AFINAL, O QUE É ARTE?
Em fins de 1997 despertou para o estrelato um novo artista plástico em Mannheim, na Alemanha. Gunther Von Hagens, anatomista de formação, expôs no Museu de Tecnologia duzentos corpos humanos dissecados de diversas maneiras durante dezessete anos e preservados através de técnica inédita: desidratação pela imersão em acetona glacial seguida de aplicação de silicone, isolando assim do contato atmosférico e da inevitável ação de degradação por bactérias. Montou uma exposição com caráter de instalação, evidenciando detalhes anatômicos de cada atividade humana, desde a vida intrauterina até o estertor da morte em um corpo senil, passando pelas atividades diárias, do trabalho ao sexo. O resultado em termos de megaexposição foi excepcional, 250 mil pessoas acorreram ao evento, tantas quantas nas exposições de Rodin ou Monet no Museu de Arte de São Paulo.

_Dados fornecidos:_
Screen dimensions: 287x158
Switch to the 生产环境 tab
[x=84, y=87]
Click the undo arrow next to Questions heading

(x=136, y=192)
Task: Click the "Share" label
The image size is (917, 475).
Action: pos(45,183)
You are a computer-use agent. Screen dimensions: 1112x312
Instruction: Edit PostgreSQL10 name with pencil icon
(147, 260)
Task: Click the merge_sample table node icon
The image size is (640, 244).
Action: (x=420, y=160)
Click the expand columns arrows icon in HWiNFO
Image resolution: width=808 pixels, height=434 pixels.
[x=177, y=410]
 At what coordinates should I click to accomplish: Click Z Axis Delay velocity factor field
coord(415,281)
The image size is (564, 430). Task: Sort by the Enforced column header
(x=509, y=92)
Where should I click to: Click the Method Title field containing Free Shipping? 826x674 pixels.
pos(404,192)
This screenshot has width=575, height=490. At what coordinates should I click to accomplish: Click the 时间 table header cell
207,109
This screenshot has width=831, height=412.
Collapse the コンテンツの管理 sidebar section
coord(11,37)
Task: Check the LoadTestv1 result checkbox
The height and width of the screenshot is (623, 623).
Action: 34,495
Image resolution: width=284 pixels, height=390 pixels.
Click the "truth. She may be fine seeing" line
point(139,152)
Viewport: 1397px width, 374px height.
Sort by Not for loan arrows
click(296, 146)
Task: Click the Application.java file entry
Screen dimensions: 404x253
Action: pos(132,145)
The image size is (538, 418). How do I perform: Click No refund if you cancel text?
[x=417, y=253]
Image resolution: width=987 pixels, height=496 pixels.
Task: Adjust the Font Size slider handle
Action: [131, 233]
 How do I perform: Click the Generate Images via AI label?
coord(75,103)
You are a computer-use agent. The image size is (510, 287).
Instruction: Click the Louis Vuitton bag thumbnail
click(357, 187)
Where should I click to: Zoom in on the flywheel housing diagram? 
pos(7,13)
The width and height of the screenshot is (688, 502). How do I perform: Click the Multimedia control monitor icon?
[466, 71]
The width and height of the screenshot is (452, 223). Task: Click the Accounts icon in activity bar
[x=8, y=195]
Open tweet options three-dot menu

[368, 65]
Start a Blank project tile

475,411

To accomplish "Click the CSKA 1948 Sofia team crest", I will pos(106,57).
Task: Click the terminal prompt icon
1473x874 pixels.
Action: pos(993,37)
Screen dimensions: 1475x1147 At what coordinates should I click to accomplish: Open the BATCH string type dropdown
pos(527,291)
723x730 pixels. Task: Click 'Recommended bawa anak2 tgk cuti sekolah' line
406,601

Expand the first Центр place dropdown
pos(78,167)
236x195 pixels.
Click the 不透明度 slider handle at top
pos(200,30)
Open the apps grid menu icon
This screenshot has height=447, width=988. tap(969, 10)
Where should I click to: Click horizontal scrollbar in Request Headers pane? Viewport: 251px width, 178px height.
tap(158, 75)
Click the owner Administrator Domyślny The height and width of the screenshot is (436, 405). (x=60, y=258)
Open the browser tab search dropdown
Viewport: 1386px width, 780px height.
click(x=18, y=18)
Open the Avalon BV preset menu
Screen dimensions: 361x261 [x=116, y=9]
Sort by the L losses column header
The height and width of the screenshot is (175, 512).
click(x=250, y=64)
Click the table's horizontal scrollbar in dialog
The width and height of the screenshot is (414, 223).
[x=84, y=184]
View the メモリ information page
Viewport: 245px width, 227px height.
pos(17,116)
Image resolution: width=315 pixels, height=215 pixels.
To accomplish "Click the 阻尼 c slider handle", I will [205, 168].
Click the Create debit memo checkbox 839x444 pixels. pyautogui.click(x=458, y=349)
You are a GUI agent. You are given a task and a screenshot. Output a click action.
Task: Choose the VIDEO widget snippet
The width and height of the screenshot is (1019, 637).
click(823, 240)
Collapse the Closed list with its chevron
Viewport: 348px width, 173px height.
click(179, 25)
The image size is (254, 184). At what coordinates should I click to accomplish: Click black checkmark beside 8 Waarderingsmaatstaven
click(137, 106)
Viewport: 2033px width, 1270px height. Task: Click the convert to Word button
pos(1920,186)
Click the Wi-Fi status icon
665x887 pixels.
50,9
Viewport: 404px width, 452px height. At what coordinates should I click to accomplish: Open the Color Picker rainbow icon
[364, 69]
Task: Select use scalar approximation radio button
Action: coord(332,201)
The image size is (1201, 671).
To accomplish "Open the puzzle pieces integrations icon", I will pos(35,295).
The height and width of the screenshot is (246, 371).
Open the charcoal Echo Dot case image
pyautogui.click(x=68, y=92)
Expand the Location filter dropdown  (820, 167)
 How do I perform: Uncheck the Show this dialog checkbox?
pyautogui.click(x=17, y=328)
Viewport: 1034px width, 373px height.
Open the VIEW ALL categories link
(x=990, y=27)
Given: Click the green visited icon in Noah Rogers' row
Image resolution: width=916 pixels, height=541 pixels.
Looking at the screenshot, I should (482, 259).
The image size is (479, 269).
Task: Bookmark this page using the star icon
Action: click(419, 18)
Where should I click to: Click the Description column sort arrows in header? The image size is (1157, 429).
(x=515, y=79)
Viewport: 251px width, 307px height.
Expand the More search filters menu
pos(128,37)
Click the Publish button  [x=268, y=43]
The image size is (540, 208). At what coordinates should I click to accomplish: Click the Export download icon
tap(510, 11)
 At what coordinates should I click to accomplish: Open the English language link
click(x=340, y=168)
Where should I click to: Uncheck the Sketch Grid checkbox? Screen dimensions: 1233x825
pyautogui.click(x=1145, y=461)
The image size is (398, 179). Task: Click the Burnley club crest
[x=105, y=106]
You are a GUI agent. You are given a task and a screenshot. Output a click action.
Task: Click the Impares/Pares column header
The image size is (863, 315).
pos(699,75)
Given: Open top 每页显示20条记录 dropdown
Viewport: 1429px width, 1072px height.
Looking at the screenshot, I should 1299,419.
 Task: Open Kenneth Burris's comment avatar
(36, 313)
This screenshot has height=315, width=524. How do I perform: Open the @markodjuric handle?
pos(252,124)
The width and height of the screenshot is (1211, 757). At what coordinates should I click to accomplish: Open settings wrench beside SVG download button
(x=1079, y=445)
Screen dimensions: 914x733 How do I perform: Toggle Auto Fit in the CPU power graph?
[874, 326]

_Enunciado da tarefa:_ Traduza para o inglês a seguinte frase do excerto de origem: "O resultado em termos de megaexposição foi excepcional, 250 mil pessoas acorreram ao evento, tantas quantas nas exposições de Rodin ou Monet no Museu de Arte de São Paulo."

_Resposta à tarefa:_ As a mega-exhibition, the result was exceptional: 250,000 people flocked to the event, as many as attended the Rodin or Monet exhibitions at the São Paulo Museum of Art.